*Metin Bloğu:*
────────────────────
Teslisin üçüncü unsuru Kutsal Ruhtur. M.S. 381 yılında İstanbul Konsilinde; Kutsal Ruhun Baba ve Oğul gibi Tanrı olduğuna karar verilmiştir. Katolikler, Kutsal Ruhun hem Baba hem de Oğul’dan çıktığını, Ortodokslar ise Kutsal Ruhun Oğul yolu ile Baba’dan çıktığını kabul eder. Kutsal Ruh, Baba ile aynı cevherden fakat ayrı bir mahiyet ola­rak kabul edilir. Baba, Oğul ve Kutsal Ruh tek bir cevherde toplanmış üç ayrı şahıstır, hepsi de ebedîdir. Kutsal Ruh, İsa’nın vaftizinde, tanrılığını açığa vurmak için bir güvercin şeklinde onun üzerine konmuştur. O, her yer­dedir. Kutsal Ruh, vaftiz ile insana gelir, iyi düşünceler verir. Sembolü beyaz güvercindir. Fail ve müessir Tanrı, budur. Baba bütün işlerini Kutsal Ruh ile yapar ve daima onunla kudretini gösterir. O, azizlere ve iyilere peygamberlerin ve havarilerin seslerini ilham eder, Kiliseyi de hatalardan korur. Hıristiyanlıkta Baba Tanrı yaratıcı; İsa Mesih kur­tarıcı; Kutsal Ruh takdis edicidir.”
────────────────────
*Verilen Bilgiler:*
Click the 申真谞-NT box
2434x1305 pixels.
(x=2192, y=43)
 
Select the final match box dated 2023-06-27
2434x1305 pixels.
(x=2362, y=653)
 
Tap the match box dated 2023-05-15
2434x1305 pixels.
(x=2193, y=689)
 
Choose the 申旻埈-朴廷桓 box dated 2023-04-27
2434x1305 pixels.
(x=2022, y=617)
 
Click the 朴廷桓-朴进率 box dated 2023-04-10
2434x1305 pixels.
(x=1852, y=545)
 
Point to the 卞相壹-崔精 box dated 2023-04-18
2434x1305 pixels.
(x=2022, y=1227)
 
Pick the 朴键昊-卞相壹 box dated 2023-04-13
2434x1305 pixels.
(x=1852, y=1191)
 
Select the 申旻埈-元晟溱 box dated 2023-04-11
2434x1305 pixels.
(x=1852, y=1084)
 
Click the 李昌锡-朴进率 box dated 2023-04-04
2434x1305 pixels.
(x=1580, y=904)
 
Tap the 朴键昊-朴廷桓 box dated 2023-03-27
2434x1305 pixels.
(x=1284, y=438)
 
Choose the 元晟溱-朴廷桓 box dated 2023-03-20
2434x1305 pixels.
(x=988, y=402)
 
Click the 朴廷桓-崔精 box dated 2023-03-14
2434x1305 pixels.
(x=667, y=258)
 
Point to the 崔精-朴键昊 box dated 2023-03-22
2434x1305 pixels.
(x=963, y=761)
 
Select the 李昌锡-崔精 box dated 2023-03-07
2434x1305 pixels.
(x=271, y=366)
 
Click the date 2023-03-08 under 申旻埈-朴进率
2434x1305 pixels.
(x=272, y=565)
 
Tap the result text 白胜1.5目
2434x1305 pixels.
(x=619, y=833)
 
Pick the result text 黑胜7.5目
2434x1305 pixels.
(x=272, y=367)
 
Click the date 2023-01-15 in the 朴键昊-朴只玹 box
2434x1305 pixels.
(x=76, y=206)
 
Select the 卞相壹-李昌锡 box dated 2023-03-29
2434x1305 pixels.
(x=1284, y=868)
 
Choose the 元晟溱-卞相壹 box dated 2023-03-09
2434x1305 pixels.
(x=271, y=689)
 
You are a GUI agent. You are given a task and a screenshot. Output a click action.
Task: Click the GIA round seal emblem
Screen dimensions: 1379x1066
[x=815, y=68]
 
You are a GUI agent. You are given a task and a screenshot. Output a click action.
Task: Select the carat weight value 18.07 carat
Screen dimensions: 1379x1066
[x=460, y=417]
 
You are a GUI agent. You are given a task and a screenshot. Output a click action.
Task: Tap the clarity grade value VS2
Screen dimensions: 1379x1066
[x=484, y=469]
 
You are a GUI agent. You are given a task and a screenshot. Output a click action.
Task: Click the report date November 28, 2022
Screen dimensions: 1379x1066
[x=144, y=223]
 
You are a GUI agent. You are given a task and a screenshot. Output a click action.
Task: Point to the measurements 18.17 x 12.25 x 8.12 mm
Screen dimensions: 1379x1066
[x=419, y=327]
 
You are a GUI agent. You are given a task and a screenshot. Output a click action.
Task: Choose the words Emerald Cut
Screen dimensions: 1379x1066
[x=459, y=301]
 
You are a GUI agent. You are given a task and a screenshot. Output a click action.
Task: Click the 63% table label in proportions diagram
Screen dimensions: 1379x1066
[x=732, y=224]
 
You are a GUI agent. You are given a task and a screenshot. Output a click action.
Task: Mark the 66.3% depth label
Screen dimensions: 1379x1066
────────────────────
*Görevler:*
(1) Kutsal Ruh metnindeki bilgilere göre aşağıdaki soruları yanıtlayın.
(a) Kutsal Ruhun Baba ve Oğul gibi Tanrı olduğuna hangi yıl, hangi konsilde karar verilmiştir?
(b) Ortodokslar Kutsal Ruhun nereden çıktığını kabul eder?
(c) Hıristiyanlıkta Kutsal Ruh hangi niteliğiyle anılır?
(2) Kutsal Ruh metnini son cümlesinden sonra sürdürün.

*Sıralı Yanıtlar:*
(1)
(a) M.S. 381 yılında, İstanbul Konsilinde.
(b) Oğul yolu ile Baba'dan.
(c) Takdis edici olarak.

(2)
Baba, Oğul ve Kutsal Ruh ile ilgili olarak sonradan yazılmış olan İncillere dayanarak aşağıdakileri ifade edebiliriz:

“Teslisin birinci kişisi olan Baba göklerdedir. Oğul da göğe yükseltilmiş, Baba’sının sağında oturmaktadır. Kutsal Ruh ise her an yeryüzündedir. İnananlara iyi düşünceleri o verir. İnsana vaftiz esnasında gelir. Vaftiz inayetini kaybetmeyenlerin içindedir. Kilisede bulunarak Kiliseyi hatadan korur. Bu anlamda Oğul’un Baba’sının yanına dönmesinden sonra insanlar arasında teslisin etkin olan kişisi Kutsal Ruhtur.”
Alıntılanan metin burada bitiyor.